Engraçado para quem?

Opinião

Amanda Cantú

Amanda Cantú

Jornalista

Colunista do caderno Você

Engraçado para quem?

Precisamos problematizar o humor. Sim, “brincadeira” também tem limites.

Apesar de ser um elemento fundamental na vida em sociedade, o humor também se revela o um reflexo do grupo que o produz. Ou seja, o que é considerado engraçado em uma sociedade diz muito sobre a forma como seus indivíduos pensam e se comportam.

Há alguns dias, enquanto assistia aos stories do Instagram, me deparei com uma “brincadeira” que mencionava a blogueira Mari Ferrer. A “gracinha” não tinha o intuito de atacar a imagem da Mari, mas a relacionava com uma “piada” sobre relacionamentos românticos.

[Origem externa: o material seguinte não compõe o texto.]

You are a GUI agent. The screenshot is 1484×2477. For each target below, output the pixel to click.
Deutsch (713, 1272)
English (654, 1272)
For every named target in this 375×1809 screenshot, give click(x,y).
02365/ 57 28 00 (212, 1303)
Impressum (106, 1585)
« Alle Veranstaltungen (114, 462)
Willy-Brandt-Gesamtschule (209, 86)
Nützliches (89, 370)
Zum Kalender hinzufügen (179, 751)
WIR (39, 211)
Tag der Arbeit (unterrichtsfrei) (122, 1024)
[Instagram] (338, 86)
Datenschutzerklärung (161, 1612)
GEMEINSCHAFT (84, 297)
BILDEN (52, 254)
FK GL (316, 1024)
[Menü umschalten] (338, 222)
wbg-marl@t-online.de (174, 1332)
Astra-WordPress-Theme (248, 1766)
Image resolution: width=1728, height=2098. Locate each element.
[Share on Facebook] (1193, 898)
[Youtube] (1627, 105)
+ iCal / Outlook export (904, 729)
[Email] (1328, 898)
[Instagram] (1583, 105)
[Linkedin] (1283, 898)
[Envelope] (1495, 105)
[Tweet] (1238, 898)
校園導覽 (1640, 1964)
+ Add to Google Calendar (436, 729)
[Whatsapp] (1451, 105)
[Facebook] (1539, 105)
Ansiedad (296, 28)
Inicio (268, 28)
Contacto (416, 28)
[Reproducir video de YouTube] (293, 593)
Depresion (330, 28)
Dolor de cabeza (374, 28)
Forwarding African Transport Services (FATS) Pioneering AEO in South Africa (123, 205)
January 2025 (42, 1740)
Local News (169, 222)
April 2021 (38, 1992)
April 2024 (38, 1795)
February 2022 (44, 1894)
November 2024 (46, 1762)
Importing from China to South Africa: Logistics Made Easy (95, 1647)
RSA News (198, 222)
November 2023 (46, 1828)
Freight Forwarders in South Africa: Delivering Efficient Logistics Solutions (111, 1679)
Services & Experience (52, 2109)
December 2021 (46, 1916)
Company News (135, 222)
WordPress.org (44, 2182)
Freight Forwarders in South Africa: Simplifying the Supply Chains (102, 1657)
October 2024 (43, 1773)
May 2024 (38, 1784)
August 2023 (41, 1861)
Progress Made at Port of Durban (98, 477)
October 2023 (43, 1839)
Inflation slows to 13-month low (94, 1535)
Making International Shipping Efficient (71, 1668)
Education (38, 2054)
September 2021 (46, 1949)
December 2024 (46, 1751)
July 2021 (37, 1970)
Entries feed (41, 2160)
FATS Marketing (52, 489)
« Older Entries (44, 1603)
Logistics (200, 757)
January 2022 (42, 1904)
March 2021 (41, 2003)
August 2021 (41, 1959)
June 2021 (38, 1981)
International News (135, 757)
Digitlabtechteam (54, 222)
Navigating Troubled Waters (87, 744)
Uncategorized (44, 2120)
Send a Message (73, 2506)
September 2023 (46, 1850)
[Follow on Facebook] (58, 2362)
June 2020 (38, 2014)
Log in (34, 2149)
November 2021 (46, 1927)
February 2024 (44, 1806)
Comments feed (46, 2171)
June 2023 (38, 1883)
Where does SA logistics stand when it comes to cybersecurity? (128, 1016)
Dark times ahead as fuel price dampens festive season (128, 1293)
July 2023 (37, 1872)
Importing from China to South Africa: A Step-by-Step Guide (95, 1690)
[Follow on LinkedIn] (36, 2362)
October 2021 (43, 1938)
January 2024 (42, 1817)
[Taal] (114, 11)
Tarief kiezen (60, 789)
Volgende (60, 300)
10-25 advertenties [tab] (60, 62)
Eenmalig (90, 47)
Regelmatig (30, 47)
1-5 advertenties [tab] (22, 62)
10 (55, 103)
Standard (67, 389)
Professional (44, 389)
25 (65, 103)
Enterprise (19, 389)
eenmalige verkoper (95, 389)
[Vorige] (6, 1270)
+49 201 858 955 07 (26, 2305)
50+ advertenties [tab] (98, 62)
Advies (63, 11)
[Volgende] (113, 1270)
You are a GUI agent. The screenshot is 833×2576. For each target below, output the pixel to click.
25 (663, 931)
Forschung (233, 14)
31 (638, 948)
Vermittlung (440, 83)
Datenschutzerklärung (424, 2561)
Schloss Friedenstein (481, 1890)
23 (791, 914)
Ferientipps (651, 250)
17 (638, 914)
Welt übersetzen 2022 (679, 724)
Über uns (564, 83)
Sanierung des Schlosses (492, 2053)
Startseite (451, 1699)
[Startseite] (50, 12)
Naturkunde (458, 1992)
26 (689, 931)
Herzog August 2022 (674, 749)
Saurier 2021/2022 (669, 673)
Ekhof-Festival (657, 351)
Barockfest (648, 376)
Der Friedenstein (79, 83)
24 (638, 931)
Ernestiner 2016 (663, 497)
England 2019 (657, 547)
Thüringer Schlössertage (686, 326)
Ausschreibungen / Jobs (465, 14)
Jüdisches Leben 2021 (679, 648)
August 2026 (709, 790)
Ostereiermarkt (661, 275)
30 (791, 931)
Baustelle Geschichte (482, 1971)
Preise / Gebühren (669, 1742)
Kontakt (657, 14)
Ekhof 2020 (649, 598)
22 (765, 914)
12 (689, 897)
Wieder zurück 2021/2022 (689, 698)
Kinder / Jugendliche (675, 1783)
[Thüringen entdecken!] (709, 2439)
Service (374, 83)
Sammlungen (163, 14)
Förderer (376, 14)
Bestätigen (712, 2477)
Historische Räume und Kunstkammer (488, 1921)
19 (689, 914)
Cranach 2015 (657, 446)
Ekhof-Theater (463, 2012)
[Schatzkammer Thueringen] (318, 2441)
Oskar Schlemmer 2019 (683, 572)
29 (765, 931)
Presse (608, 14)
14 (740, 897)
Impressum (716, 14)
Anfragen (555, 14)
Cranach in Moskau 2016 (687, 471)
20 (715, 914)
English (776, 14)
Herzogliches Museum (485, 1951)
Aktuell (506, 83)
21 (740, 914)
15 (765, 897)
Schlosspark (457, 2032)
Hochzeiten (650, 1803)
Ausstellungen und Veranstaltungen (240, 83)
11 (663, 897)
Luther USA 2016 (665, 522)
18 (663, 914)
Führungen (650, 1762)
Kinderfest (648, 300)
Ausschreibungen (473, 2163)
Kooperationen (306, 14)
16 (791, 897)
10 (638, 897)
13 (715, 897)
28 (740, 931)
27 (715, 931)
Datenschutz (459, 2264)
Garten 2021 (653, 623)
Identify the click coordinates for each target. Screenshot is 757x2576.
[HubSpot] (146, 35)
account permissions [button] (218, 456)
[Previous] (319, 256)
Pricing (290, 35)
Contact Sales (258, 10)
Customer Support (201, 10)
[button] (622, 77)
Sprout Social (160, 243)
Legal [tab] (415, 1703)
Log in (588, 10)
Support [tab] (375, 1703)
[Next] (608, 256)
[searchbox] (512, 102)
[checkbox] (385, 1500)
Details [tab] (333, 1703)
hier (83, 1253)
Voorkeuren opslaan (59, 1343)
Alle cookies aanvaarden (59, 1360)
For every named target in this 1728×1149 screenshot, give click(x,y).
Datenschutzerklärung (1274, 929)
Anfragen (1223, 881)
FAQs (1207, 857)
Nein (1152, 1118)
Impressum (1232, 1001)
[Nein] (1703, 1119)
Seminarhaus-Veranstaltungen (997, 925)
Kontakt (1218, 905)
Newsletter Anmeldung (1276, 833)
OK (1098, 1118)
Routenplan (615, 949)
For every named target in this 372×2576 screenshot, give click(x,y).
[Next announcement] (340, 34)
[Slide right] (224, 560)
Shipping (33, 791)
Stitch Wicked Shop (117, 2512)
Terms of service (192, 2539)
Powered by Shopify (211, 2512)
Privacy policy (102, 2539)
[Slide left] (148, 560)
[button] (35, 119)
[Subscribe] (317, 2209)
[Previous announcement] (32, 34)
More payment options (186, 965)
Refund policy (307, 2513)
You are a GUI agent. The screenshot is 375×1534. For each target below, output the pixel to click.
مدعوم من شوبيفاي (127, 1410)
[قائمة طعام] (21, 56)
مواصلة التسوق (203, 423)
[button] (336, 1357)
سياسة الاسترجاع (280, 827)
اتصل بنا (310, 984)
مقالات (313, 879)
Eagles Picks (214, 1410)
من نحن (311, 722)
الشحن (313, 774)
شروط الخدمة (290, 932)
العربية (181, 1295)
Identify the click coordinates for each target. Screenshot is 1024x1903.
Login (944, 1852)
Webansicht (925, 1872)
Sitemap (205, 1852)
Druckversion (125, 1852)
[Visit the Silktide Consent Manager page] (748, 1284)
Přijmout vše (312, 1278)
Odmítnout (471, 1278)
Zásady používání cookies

Mari ficou conhecida, para quem não acompanha seu trabalho como blogueira, pela coragem de denunciar um crime de estupro. No julgamento, foi mais uma vez humilhada e desacreditada.

Você pode argumentar que a “brincadeira” em questão não buscava ofender a Mari, então, tudo bem, certo? Não.

Primeiro, uma situação tão dolorosa e cruel não deveria ser tema de piada. Mesmo que a intenção não seja ofender, é preciso ter bom senso. Não é porque a internet é um espaço público, que permite voz igualitária a quase todos, que podemos simplesmente distribuir preconceitos, ódio e, inclusive, “brincadeiras” que, mesmo com uma faceta inocente, agridem e, por vezes, marcam para sempre.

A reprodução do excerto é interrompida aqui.